Evidently the bike messengering business is way off over the last few years, thanks to increased use of electronic document sharing such as email. It focuses on a few local cyclists, but also mentions industry stats from other parts of the U.S. Just wanted to share the article and see what comments people might have.


lilHinault
05-03-05, 03:20 AM
Well, don't touch that dial! If Jim Kunstler is right (in his new book, "The Long Emergency") there will be plenty of work for those who can get things around by bike.
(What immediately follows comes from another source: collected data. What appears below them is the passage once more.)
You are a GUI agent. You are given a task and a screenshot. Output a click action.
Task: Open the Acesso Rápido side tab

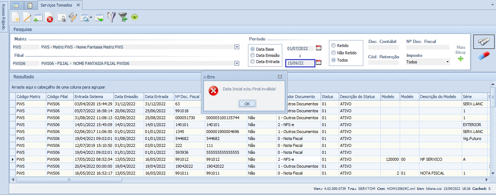(x=4, y=17)
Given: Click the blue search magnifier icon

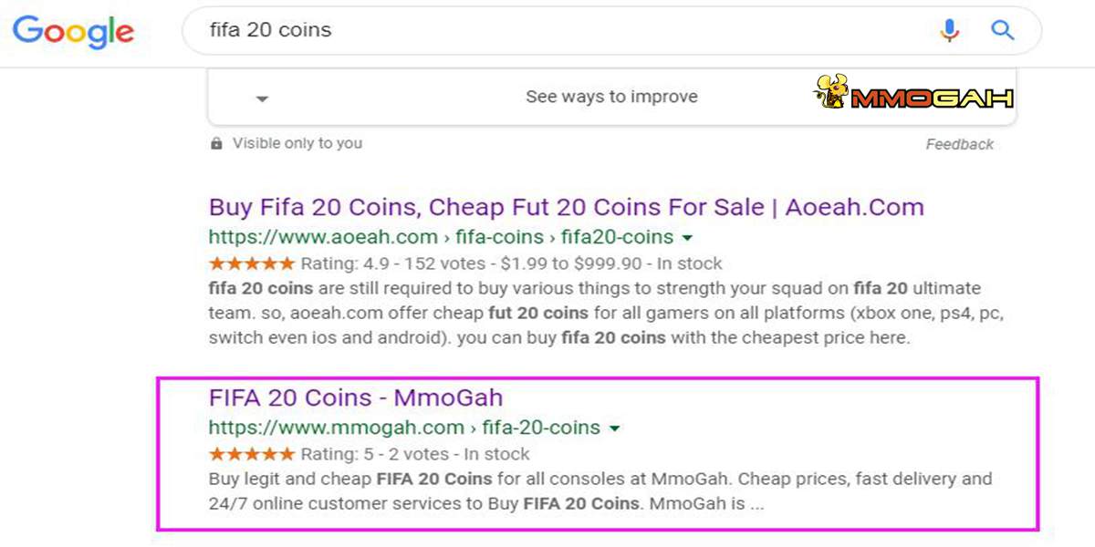Looking at the screenshot, I should tap(1003, 30).
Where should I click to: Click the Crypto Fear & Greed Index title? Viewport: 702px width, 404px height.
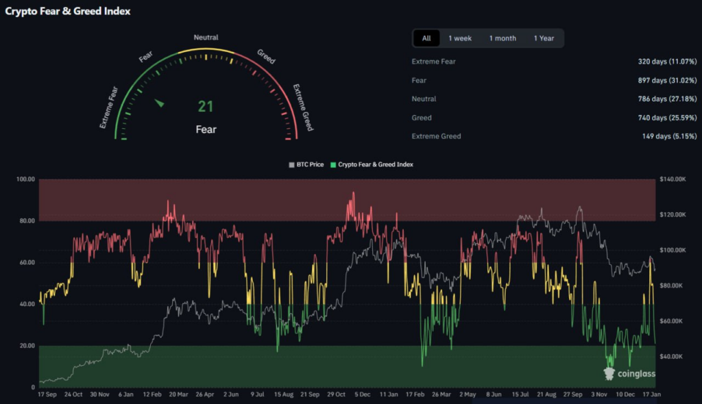[68, 11]
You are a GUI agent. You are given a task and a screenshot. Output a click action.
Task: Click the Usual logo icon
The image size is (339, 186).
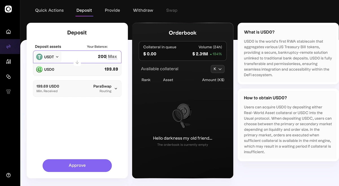click(x=8, y=9)
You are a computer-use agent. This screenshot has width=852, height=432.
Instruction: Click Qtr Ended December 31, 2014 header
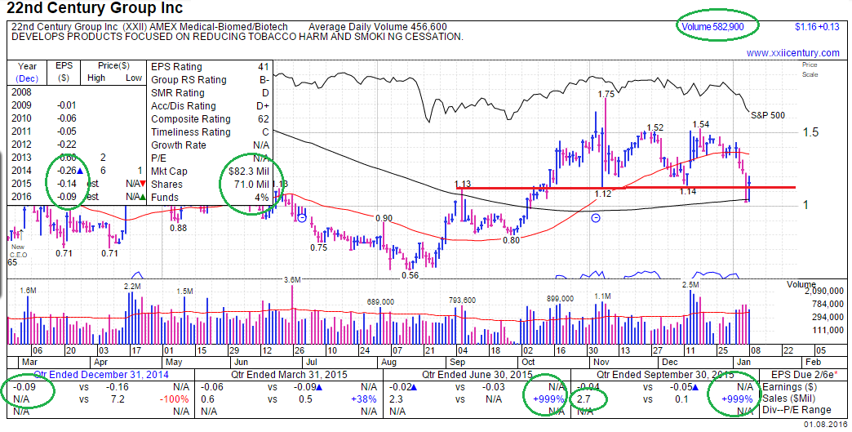tap(102, 375)
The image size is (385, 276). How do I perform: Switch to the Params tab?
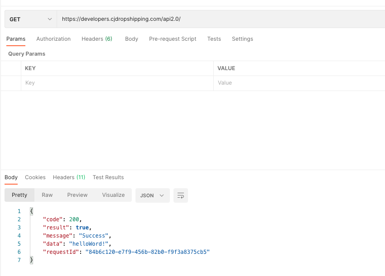point(16,39)
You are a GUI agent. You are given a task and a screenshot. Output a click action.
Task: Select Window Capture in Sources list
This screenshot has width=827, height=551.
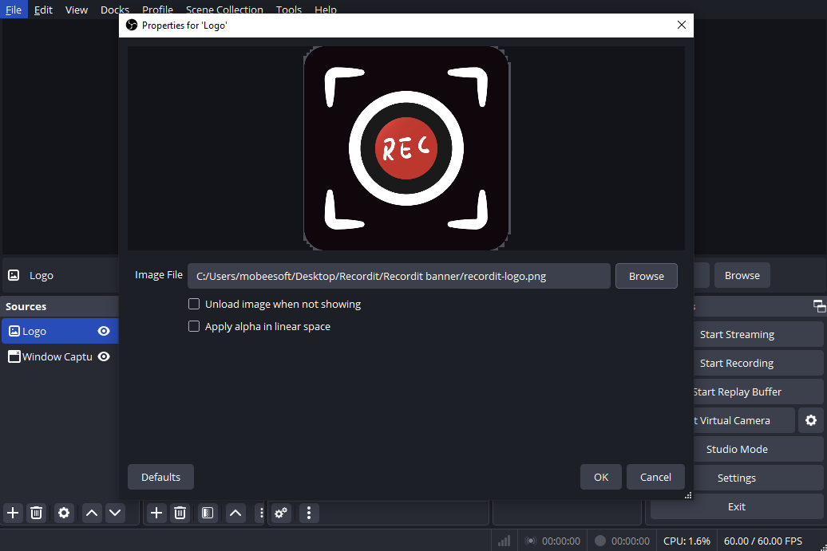[56, 356]
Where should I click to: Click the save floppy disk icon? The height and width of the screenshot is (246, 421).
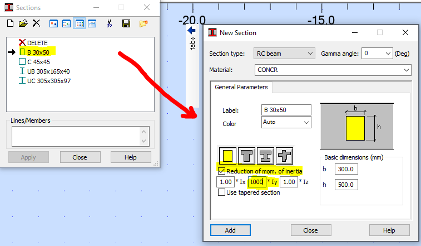[x=126, y=23]
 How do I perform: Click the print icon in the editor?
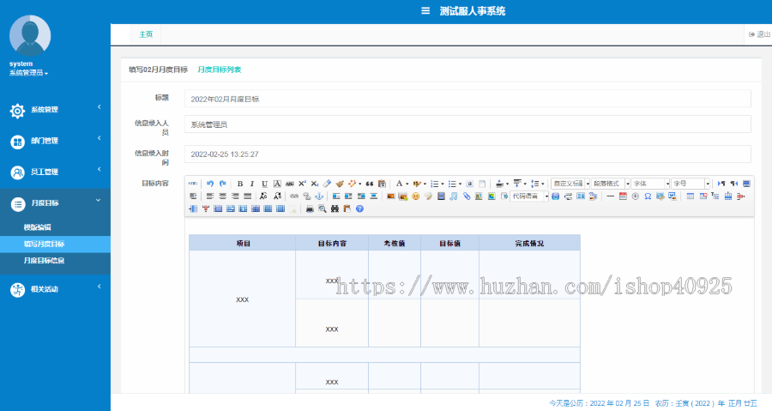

Personally, I'm wondering how long it will take lazy/busy people to figure out that for the price of operating a car, they can get an immigrant/poor person to be a full time "go-fer" for them.

Alekhine
05-03-05, 03:22 AM
Let's just hope they don't go out the same way carrier pigeons did!


JohnBrooking
05-03-05, 03:25 AM
Well, don't touch that dial! If Jim Kunstler is right (in his new book, "The Long Emergency") there will be plenty of work for those who can get things around by bike.
Sounds like an interesting book, please tell us more! Is it about the coming oil crisis?

lilHinault
05-03-05, 04:51 AM
Yeah, and it's a GOOD read, very information and idea dense. I bought it in hardcover for $23 and I'm normally the kind of person who waits for the softcover. It's just out, well worth getting I think.

And yes, it's about the coming oil crisis - same author wrote a scathing book about urban sprawl that did well.

Guest
05-03-05, 12:17 PM
They'll always be needed. Not everything can be sent via email, and certainly, solid objects will need to be delivered too...

Koffee

DC_Emily
05-03-05, 12:33 PM
here in DC the government keeps couriers way busy. and architects too. guess blueprints are special.

BostonFixed
05-03-05, 05:30 PM
Business is still booming in boston, nyc, etc. Ask on the ss/fixie board...

Actually, my dad who did a lot of business with messengers in the 80's, said that most messengers lost most of their jobs/work with the advent of the fax machine, not the email....

genec
05-03-05, 06:25 PM
here in DC the government keeps couriers way busy. and architects too. guess blueprints are special.

Nah... simply the governments way of requiring archaic document formats that is "special." Lots of designs today are done on CAD and passed about electronically.

slvoid
05-03-05, 06:51 PM
here in DC the government keeps couriers way busy. and architects too. guess blueprints are special.

Around here, we send most of our engineer drawings, C and D size, electronically either as the raw file, pdf, or a solid model file. It's even better than sending a paper copy since we don't have to dimension that much for them, they can just pull it off themselves.

H23
05-03-05, 07:05 PM
You fixie messengers think you're hardcore now?
Just wait until you're forced to lug fat complaining tourists around town....

http://www.bikesatwork.com/bicycle-rickshaw/

slvoid
05-03-05, 10:20 PM
You fixie messengers think you're hardcore now?
Just wait until you're forced to lug fat complaining tourists around town....

http://www.bikesatwork.com/bicycle-rickshaw/

That's creepy, in NYC, the trailer's behind the biker heh.

FOG
05-05-05, 05:29 AM
The bike messengers on K street in DC, seem to be a self-endangering speicies, as they have no concept of how to obey traffic signals nor rules of the road.

Dahon.Steve
05-05-05, 01:27 PM
That's creepy, in NYC, the trailer's behind the biker heh.

Those rigshaws may be the last form of employment for those human powered workers. Even the newspapers are delivered by car today!

I was standing at the place in New York City where these cyclist go to work and it is HARD work indeed. One guy walked in looking nearly dead during the summer and he said there was no way he could work today. I don't see many girls doing this job because the bikes must be over 110 pounds and the wheels are heavy and inefficient.